„Universität des Opportunismus“

Das Sebastian-Kurz-Stipendium an der Innsbrucker Universität – gesehen in einem historischen Kontext.

Am 6. Jänner 1920 ist in Salzburg Heinrich Lammasch verstorben. Über dessen Begräbnis hat Stefan Zweig seinem Freund Romain Rolland geschrieben, es seien gerade fünf Personen am Grabe dieses ehemaligen Ministerpräsidenten der k. k. Monarchie und berühmten Gelehrten gestanden. „So begräbt man die Besiegten unsterblicher Ideen“, klagt Zweig, der Jahre später vor den Siegern ins Exil flüchten musste.

Der Innsbrucker Universität war diese Verscharrung von Lammasch zu wenig. Sie lehnte ausdrücklich eine andiskutierte Gedächtnisfeier für ihren ehemaligen Rechtsprofessor ab. Zwar sei seine wissenschaftliche Bedeutung unbestritten, aber sein politisches Wirken sei umso umstrittener gewesen. Was hatte er angestellt? Mitten im Weltkrieg war der Pazifist für einen Frieden ohne Annexionen eingetreten!

Sebastian Kurz ist ein junger Mann, aber er agiert als Außenminister mit der gesellschaftspolitischen Physiognomie eines alten Wiener Ringstraßenpolitikers. Er verkörpert mit seiner Ideenlosigkeit, Oberflächlichkeit und Angepasstheit all das, was Lammasch abgelehnt hat.
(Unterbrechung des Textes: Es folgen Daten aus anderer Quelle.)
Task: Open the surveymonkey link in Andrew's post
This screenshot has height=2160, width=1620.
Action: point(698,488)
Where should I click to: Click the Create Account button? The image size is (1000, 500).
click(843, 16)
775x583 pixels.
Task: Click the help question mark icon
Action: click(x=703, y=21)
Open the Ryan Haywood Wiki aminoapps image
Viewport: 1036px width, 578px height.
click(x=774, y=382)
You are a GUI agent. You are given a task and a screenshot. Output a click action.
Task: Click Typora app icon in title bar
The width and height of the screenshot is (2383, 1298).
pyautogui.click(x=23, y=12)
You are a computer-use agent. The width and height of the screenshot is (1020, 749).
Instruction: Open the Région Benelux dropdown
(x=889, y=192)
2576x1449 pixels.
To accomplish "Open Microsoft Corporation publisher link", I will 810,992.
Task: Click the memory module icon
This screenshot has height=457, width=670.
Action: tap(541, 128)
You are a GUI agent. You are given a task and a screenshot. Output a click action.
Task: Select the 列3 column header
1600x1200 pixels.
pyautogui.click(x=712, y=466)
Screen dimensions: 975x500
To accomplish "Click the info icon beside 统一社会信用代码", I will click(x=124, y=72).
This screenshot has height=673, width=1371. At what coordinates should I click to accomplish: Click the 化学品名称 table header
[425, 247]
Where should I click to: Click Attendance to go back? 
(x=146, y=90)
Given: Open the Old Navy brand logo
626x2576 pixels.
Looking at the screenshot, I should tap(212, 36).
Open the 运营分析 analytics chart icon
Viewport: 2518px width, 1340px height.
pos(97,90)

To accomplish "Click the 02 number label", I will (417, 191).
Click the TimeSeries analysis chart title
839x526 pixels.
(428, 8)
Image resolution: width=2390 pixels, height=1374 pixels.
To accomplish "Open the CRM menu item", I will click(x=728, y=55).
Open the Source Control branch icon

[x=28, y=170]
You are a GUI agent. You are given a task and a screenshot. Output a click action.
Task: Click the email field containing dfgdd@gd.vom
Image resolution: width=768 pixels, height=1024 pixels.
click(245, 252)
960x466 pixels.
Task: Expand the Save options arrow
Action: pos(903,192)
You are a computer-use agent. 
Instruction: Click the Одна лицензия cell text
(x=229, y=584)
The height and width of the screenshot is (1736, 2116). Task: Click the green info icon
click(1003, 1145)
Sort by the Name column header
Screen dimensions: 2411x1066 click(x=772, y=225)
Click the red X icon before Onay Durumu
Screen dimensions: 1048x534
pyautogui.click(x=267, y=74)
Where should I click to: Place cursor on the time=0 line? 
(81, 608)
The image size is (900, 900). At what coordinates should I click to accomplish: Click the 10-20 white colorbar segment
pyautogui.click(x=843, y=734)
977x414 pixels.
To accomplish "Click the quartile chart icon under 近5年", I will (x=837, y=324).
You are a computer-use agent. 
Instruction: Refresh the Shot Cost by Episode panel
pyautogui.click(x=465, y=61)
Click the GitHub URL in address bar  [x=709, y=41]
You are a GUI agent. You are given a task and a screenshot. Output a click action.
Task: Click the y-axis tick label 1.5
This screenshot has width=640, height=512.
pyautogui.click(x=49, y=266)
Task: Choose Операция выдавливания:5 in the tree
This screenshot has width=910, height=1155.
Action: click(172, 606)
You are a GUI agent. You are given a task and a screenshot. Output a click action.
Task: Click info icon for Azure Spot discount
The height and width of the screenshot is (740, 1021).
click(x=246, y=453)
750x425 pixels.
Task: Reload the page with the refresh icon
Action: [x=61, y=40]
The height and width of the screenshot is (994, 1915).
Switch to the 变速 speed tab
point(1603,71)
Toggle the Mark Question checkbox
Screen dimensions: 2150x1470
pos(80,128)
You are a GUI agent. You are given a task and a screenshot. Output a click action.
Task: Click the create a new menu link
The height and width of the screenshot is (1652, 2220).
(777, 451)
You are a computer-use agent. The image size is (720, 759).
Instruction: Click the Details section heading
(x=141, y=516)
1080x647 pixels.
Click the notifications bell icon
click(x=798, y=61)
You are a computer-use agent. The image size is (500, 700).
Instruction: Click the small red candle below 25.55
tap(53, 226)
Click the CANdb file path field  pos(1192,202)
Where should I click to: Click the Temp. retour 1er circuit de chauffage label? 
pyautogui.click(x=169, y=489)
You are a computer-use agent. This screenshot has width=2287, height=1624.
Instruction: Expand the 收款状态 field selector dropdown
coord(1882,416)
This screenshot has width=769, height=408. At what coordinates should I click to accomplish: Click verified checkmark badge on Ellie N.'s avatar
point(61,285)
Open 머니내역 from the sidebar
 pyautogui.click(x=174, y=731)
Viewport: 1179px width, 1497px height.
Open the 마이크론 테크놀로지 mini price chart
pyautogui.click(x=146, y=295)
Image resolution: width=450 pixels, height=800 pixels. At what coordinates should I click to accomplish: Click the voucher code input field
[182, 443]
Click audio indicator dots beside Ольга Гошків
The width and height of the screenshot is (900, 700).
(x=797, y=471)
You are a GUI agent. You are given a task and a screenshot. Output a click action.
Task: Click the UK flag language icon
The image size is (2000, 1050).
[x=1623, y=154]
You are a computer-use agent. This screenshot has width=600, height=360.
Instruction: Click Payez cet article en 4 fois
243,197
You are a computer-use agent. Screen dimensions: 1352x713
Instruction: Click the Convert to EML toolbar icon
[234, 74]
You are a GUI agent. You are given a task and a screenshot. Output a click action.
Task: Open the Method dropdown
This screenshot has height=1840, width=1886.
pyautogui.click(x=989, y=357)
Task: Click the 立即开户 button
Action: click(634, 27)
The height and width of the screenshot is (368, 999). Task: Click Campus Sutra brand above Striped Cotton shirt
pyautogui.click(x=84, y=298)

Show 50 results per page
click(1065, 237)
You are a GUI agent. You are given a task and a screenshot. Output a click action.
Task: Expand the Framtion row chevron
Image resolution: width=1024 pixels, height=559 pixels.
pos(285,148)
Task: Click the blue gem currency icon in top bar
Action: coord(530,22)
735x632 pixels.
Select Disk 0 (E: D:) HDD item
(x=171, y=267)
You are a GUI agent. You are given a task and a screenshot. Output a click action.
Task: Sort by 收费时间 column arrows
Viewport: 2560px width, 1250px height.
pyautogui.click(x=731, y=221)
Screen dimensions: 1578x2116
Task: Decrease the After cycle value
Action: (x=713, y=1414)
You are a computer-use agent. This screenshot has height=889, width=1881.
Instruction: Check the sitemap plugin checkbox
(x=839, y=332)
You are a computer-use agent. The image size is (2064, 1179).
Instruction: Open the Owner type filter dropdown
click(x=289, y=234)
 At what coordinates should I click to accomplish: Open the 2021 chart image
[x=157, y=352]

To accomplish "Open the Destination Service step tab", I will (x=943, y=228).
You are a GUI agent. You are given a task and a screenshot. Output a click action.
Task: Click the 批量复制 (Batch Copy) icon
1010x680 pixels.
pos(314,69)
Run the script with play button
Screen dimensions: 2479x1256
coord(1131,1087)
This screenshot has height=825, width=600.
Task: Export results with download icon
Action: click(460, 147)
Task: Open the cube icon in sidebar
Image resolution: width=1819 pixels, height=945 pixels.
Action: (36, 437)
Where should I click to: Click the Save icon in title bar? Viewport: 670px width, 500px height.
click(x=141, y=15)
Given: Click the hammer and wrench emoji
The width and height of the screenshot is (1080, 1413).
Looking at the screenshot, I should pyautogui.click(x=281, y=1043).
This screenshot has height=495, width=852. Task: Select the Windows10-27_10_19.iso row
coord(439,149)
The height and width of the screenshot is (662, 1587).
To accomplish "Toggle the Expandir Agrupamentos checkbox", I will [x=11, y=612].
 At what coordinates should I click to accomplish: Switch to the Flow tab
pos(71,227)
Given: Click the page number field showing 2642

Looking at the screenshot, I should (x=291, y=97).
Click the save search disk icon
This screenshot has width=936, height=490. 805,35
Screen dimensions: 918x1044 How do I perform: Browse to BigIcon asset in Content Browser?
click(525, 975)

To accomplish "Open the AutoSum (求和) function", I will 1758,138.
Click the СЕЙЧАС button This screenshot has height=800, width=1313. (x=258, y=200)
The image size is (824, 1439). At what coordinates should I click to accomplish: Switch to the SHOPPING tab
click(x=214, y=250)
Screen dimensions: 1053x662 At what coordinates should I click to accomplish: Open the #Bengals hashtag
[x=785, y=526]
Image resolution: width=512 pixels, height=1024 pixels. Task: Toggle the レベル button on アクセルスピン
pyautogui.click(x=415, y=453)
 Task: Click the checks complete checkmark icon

Nirgends hat sich Kurz erkennbar zur Verhinderung von erklärten und nicht erklärten Kriegen eingesetzt: Afghanistan, Gaza, viele Regionen in Afrika, Irak usw. Die vielen fotografisch gut dokumentierten Auslandsreisen ändern nichts an seiner Gleichgültigkeit gegenüber dem sich weltweit brutalisierenden Realkapitalismus, Kurz reist, ohne sich wirklich fortzubewegen.

 

Zugeschnittenes Netzwerk

Der Deutsche Freundeskreis der Universität Innsbruck ist ein kleineres Netzwerk unter den vielen Netzwerken und Stiftungen Deutschlands und auf die Universität Innsbruck als wichtigen Wissenschafts- und Ideologieproduzenten im Zentrum des Alpenraumes zugeschnitten. Er ist 1954 mitten im Kalten Krieg gegründet worden. Die Innsbrucker Universität hat den Deutschen Freundeskreis als für ihre Zwecke geeignet anerkannt. Zu ihrer 300-Jahr-Feier (1970) hat sie einen seiner prominenteren Vertreter als Ehrensenator ausgezeichnet.

Dieser war 1938 von den Nazis nach Innsbruck zur Gleichschaltung der Studenten geschickt worden, hatte dort das Horst-Wessel-Lied vorgesungen, um dann wenig später als Wirtschaftsführer Spezialaufgaben der deutschen Okkupanten in Prag zu übernehmen.

 

Ein Signal an den Nachbarn

Der Deutsche Freundeskreis gibt im Alltag des Studienjahres da ein bisschen Taschengeld in die Rektorskasse, dort eine Sachspende oder füttert mit einem opulenten Gastmahl ausgewähltes Universitätspersonal an. Jetzt hat der Freundeskreis seine Professorendiener eben dazu angehalten, ein Sebastian-Kurz-Stipendium an der Universität einzurichten. Deutschlands Eliten erwarten vom akademischen Nachwuchs vor allem politische Verwendbarkeit. Dafür ist das Sebastian-Kurz-Stipendium ein gutes Signal an das mehr oder weniger gegängelte Nachbarland.

Es gilt, die Wirklichkeit zu erkennen, um sie verändern zu können. Niemand in Österreich wird verlangen, dass die Innsbrucker Universität ihren Studentinnen und Studenten eine Werteorientierung gibt, wie sie zum Beispiel an der Jesuitenuniversität in El Salvador zu finden ist. Von einer solchen hält sich auch ihre völlig überdimensionierte Katholisch-Theologische Fakultät tunlichst fern.

Es würde für die österreichische Bevölkerung nützlich genug sein, wenn sich die Innsbrucker Universität auf die Erforschung und Vermittlung von zuverlässigem Fachwissen konzentrierte und ihre Positionierung als „Universität des Opportunismus“ aufgäbe.

Gerhard Oberkofler (* 1941 in Innsbruck) ist Universitätsprofessor i. R. und Wissenschaftshistoriker.